(Exercise):
Set down word for word each line from the one containing "Where should I" through the end of the records, both included. Do not copy any pictures.

(Information given):
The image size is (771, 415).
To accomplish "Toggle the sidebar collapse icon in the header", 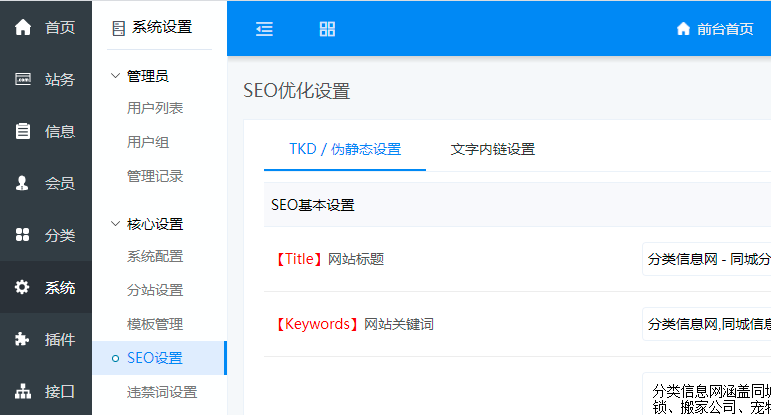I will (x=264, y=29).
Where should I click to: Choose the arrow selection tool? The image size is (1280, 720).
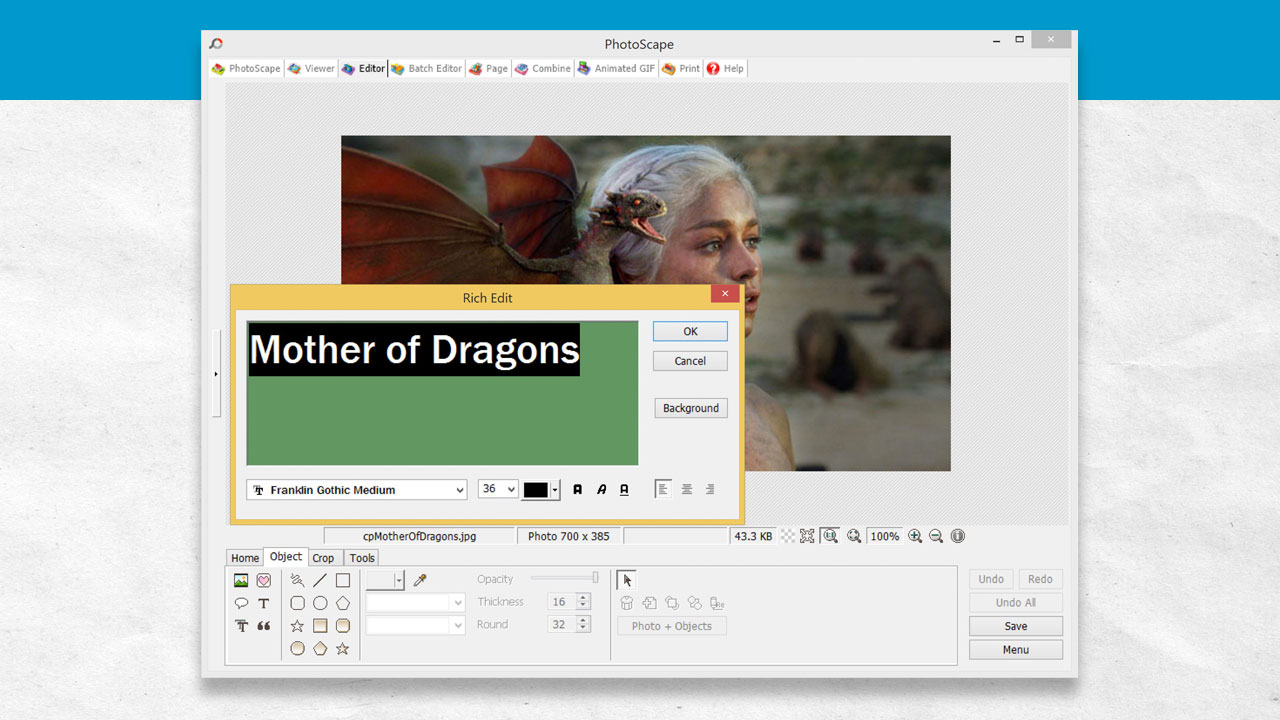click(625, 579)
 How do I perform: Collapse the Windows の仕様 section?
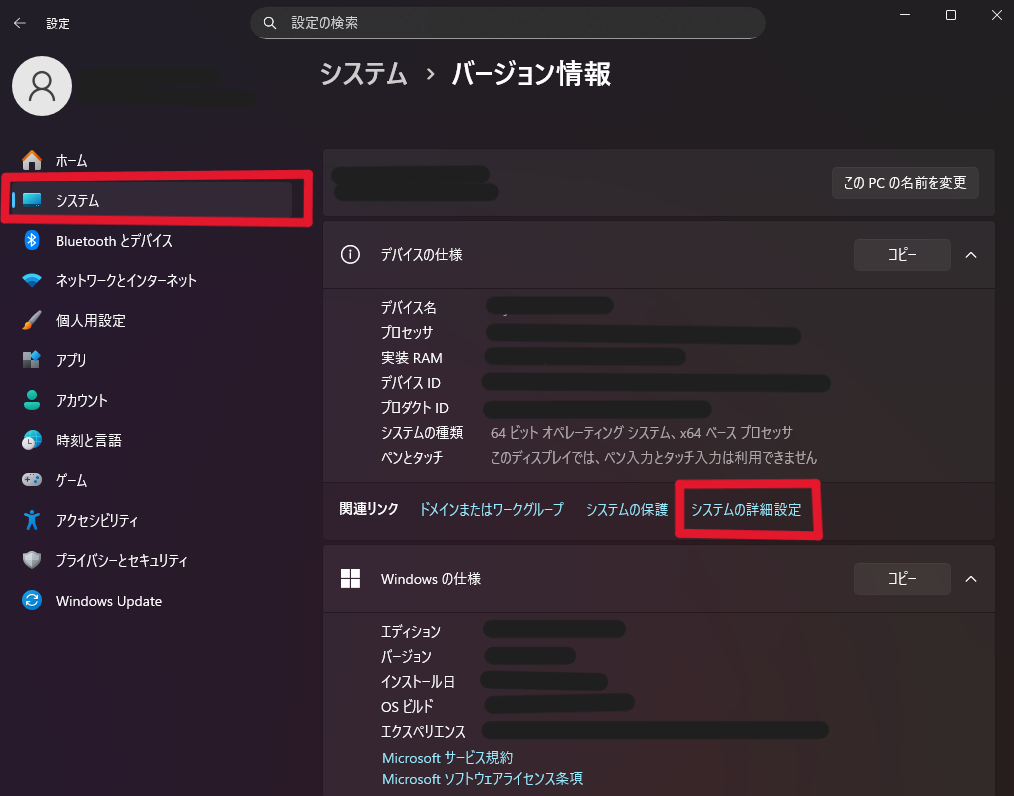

(Finished task):
Where should I click to: Choose the arrow selection tool? The image size is (1280, 720).
click(625, 579)
 How do I perform: Collapse the Windows の仕様 section?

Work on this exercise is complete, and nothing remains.